Defeated Rep. Bruce Poliquin Calls for Lengthy Ranked Choice Recount
The Maine Republican would be required to personally foot the bill
Ranked-choice voting has a dedicated foe in defeated Rep. Bruce Poliquin.
The Maine Republican called for a hand recount of ballots cast in the race for the 2nd District — the first election in the nation to use ranked-choice voting to fill a congressional seat — decrying the software used to allocate voters’ preferences as a “black-box voting system.”
“No one is able to review the algorithm used by a computer to determine elections,” Poliquin campaign spokesman Brendan Conley said in a statement Monday night. “This artificial intelligence is not transparent.”
After Election Day, Poliquin led member-elect Jared Golden by less than one percentage point on the first count. But when neither candidate received a 50 percent share of the vote, the state’s ranked-choice voting system kicked in.

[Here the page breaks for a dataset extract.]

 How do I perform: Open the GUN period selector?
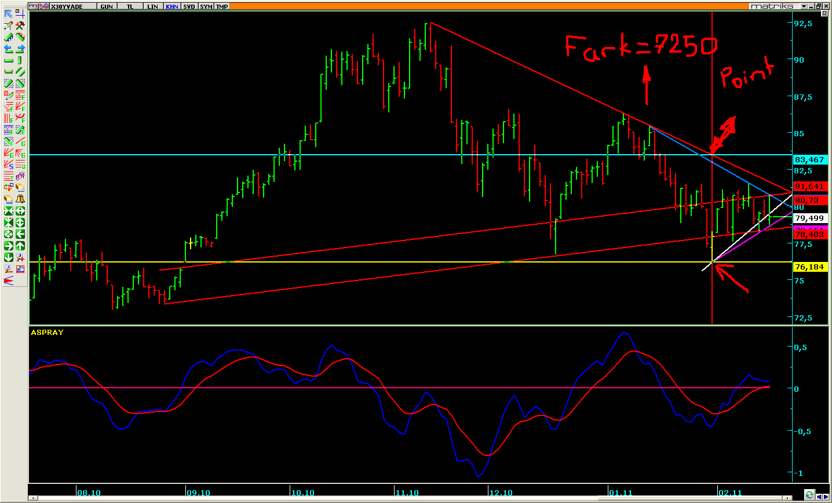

The new system, which voters have twice approved at the ballot box, lets voters rank candidates in order of preference. If no one receives a majority, the last-place finisher is eliminated and his or her votes reallocated to the candidates whom voters ranked second. The process continues until someone secures more than 50 percent of the vote.
Voters who had designated an independent candidate as their first choice and the Democrat as their second choice or third choice put Golden over the 50 percent threshold, unseating Poliquin.

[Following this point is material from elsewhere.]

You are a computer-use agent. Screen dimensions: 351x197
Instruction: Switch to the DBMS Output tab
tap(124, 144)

The process of retabulating each successive round of voting would be unprecedented and potentially quite lengthy. Election officials project it could take four weeks.

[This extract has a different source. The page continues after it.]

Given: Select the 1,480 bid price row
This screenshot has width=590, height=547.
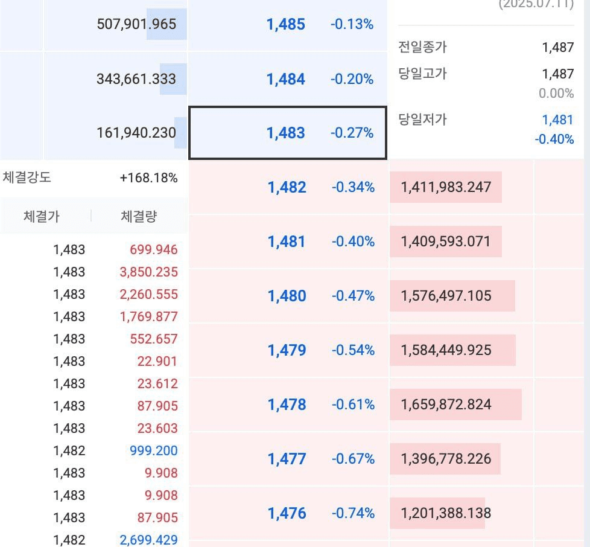Looking at the screenshot, I should 287,296.
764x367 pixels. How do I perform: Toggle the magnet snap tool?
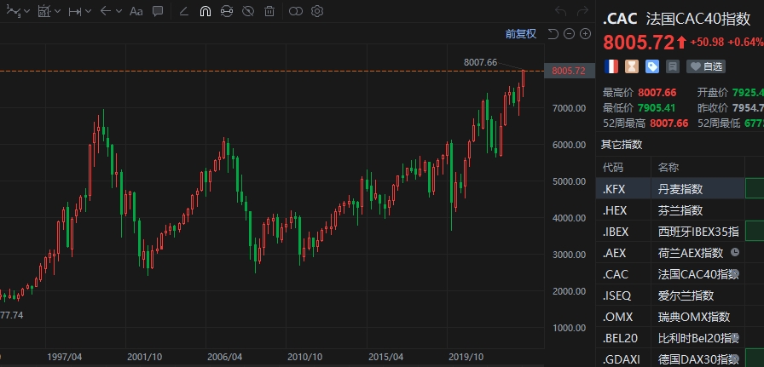point(205,12)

“A ranked-choice recount is not something that we have ever done before, so it’s a rough estimate,” a spokeswoman for the secretary of state told the Portland Press Herald.
Golden argued that his lead of more than 3,500 votes is insurmountable and that a recount would only delay his office’s ability to begin work for constituents.
“My immediate concern during this transition period is that the important constituents work currently being handled by Poliquin’s office be transferred to my staff as smoothly as possible,” Golden said in a statement. “Dragging out this process only hurts the people we were elected to serve.”
Should a recount be conducted and Poliquin failed to come out on top yet again, he would bear the cost. He paid a $5,000 deposit Monday, the Press Herald reported.
Poliquin has also mounted a legal challenge to ranked-choice voting in the U.S. District Court of Maine, arguing it violates the equal protection clause of the 14th Amendment among other claims. Oral arguments are scheduled to begin Dec. 5.
When he announced he would push forward with the suit after the election, Poliquin echoed that argument, saying that having secured a plurality in the first round of vote counting made him the rightful winner.
“It is now officially clear I won the constitutional ‘one-person, one-vote’ first-choice election on Election Day that has been used in Maine for more than 100 years,” Poliquin said.